She shook her head as if she were getting rid of the question I’d raised. And then she changed the subject. “I should be upset about what I do. I know I should. But it’s like these guys deserve it. I mean most of them are doing something to someone. They are abusing someone somehow. It’s not like they are all nice guys. But I give all of them a chance. Before I take them back to the room, I give them a chance to turn me down. I ask them if they are married or if they have a girlfriend. And then ask them if they really want to do this. If they really want to hurt the women they are with.”
“Some of them must say no.”
“Not very many. Maybe two.”
I wanted to ask her out of how many. But I didn’t want to stop her.
“One man stroked my skin. His fingertips were as soft as a woman’s. He had blue eyes. I remember his eyes. Because of those damn fingers that ran up and down my arm making me shiver. Usually, I don’t feel anything. That’s what I meant. Before. I don’t feel anything when they touch me. Or when I pull the trigger.”
“You use a gun?”
I hadn’t meant to ask that bluntly—as if I doubted her. It was unprofessional. I’d wanted to ask her how she killed them, not blurt out the worse-case scenario I could imagine.

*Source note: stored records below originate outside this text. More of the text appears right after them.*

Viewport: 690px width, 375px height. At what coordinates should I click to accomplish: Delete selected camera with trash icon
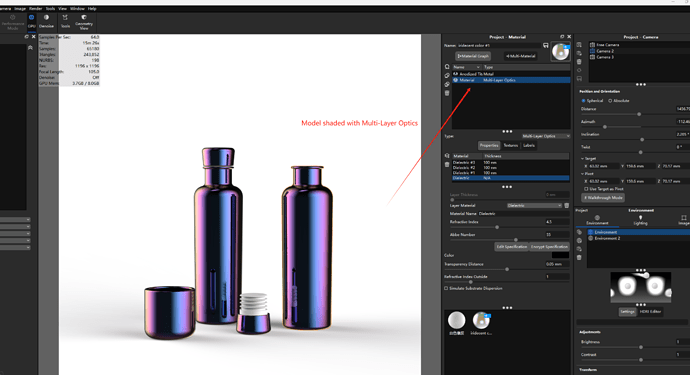click(x=579, y=62)
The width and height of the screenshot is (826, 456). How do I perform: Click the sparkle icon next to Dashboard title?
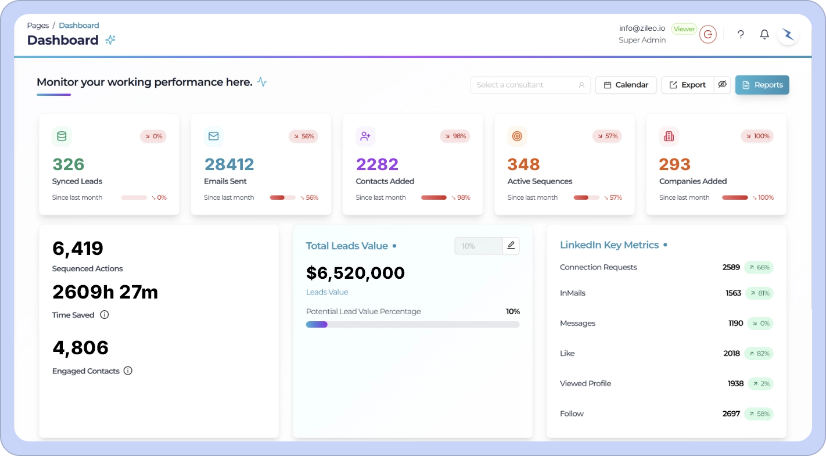coord(110,40)
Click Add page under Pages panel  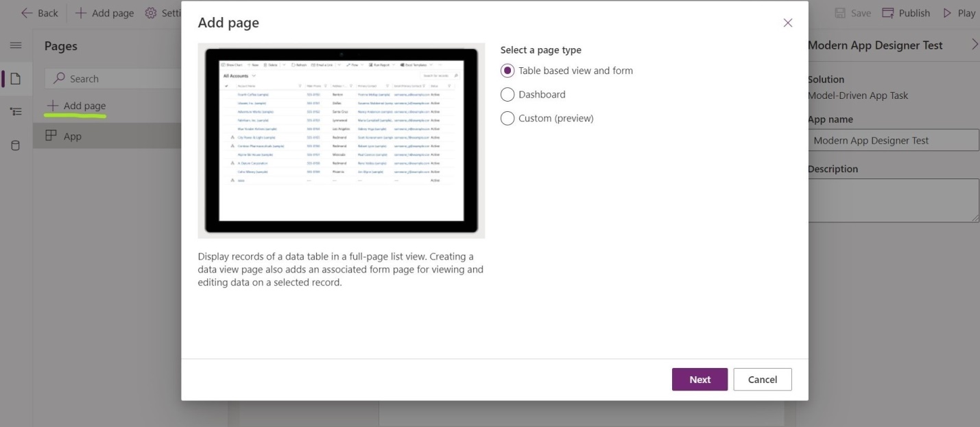point(76,106)
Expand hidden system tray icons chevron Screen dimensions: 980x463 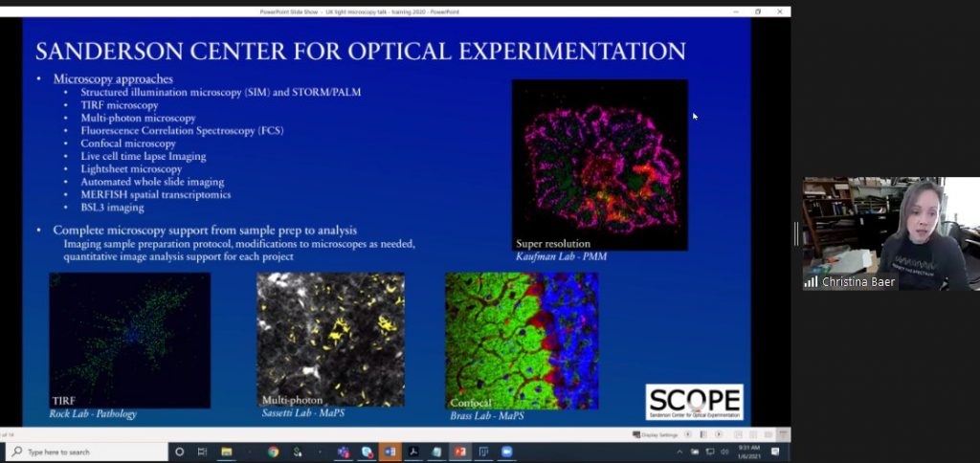click(x=680, y=452)
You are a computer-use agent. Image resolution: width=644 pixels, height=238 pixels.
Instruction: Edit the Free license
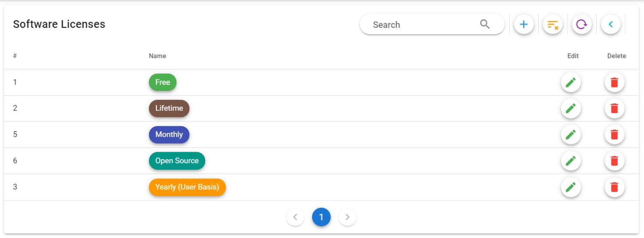click(571, 82)
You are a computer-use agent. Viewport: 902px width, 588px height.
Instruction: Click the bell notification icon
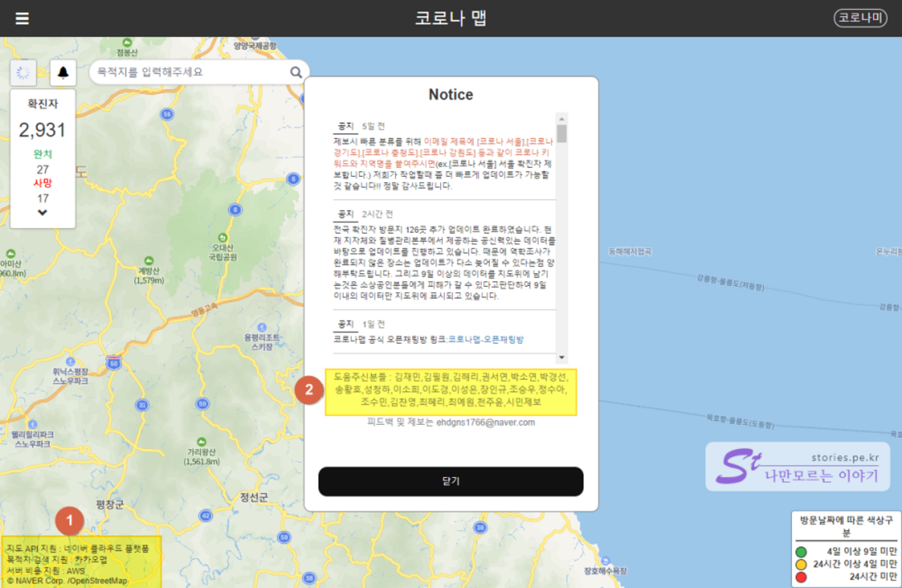point(63,73)
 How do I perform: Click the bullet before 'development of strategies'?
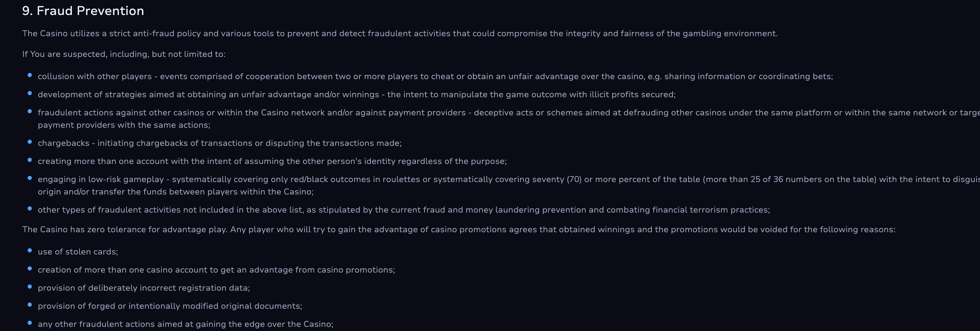tap(30, 94)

She looked at me as if I were the one who was crazy and needed help. “A gun?”
“When you kill them?”
“Dr. Snow, I set them up. I pump them up. I am a hired assassin. I expose them and ruin them. My whole apartment is a camera. I destroy them by taking pictures of them and then turning them over to cops or detectives or the tabloids. Character assassin.” She smiled.
And for a few seconds there was no question in my mind that a man would go with her and not think twice.
* * *
“Do you think I should try to find him? Find Frank Millay, finally?”

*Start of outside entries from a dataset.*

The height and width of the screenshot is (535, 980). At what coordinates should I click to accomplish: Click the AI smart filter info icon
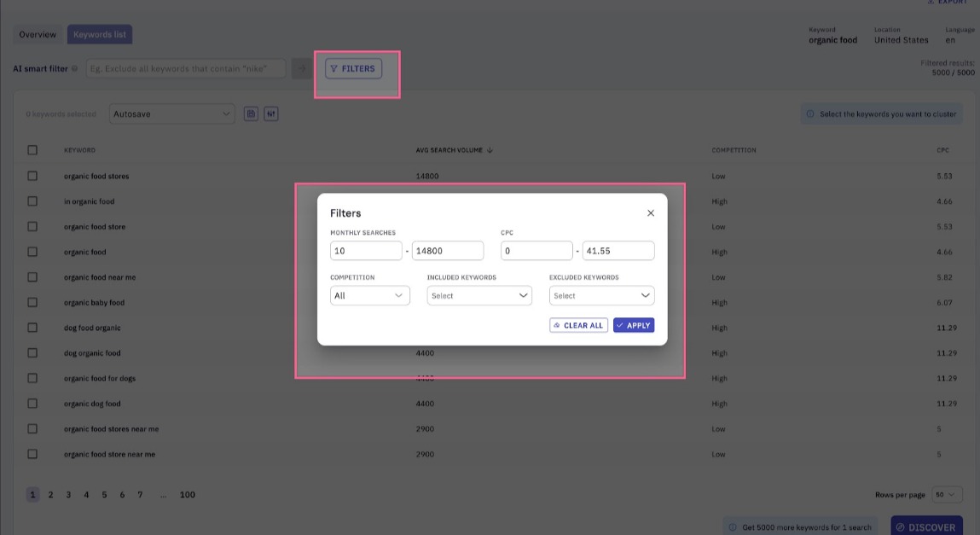pyautogui.click(x=74, y=69)
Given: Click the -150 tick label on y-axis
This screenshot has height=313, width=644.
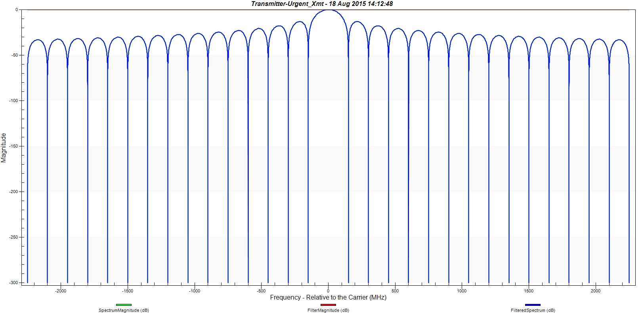Looking at the screenshot, I should click(x=13, y=146).
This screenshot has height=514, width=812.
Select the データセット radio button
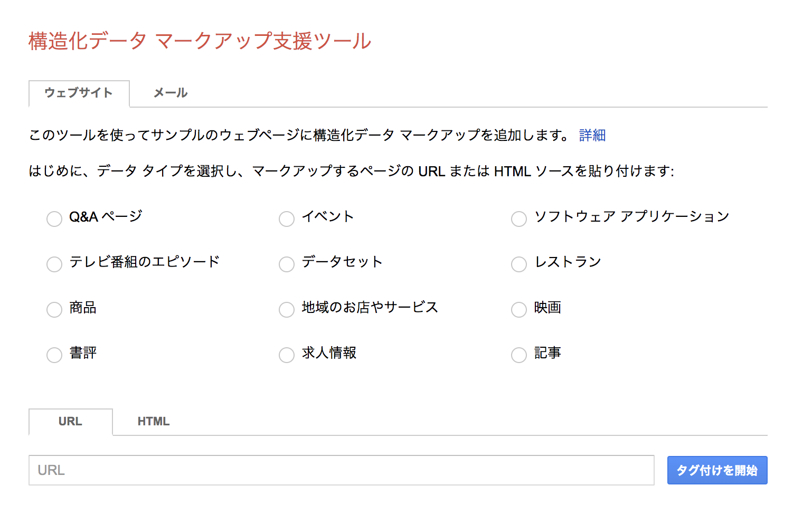tap(287, 264)
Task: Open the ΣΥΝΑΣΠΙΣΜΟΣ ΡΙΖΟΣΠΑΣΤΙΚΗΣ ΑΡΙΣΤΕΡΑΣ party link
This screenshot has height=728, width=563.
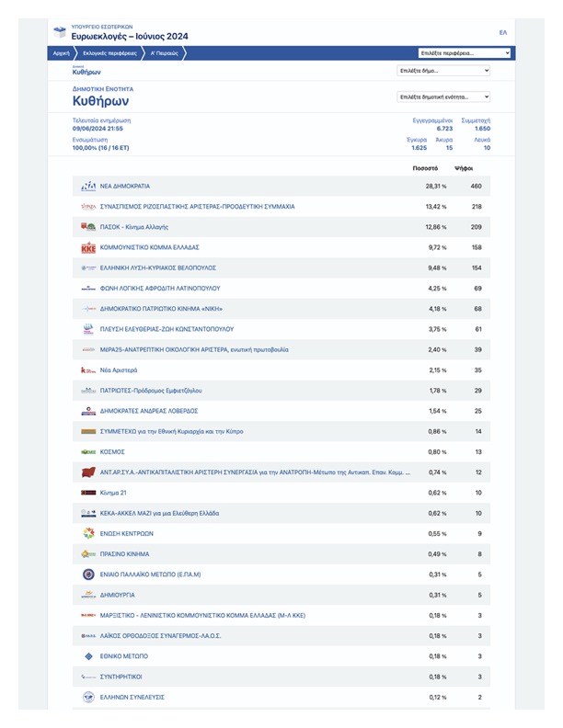Action: 197,207
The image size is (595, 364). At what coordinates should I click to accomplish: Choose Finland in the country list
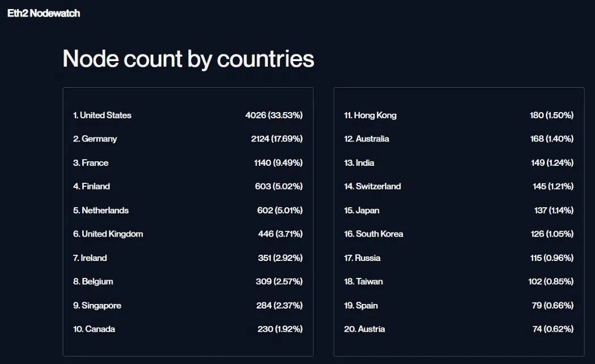(92, 187)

It was the end of the session, but I didn’t stand as I often did to signify that Lucy’s time was up. She had arrived at a crucial point in her therapy and I didn’t want to cut her short.
“I think you want to find him. And that’s what’s important.”
Typically, I preferred to ask, not to answer, questions. In fact, I’d told Lucy, the same way I told all my patients at some point, that only by answering one’s own questions could one come to terms with personal truths. But she had finally expressed a need, a desire. And that was a breakthrough for her. From everything she’d described, she hadn’t given in to any real emotion since that last time she was with him. She called him the portal. After he was gone, her emotional life effectively stopped.
“There’s one thing, Lucy. We need to make sure that if you do go find him it’s to understand. Not to act out.”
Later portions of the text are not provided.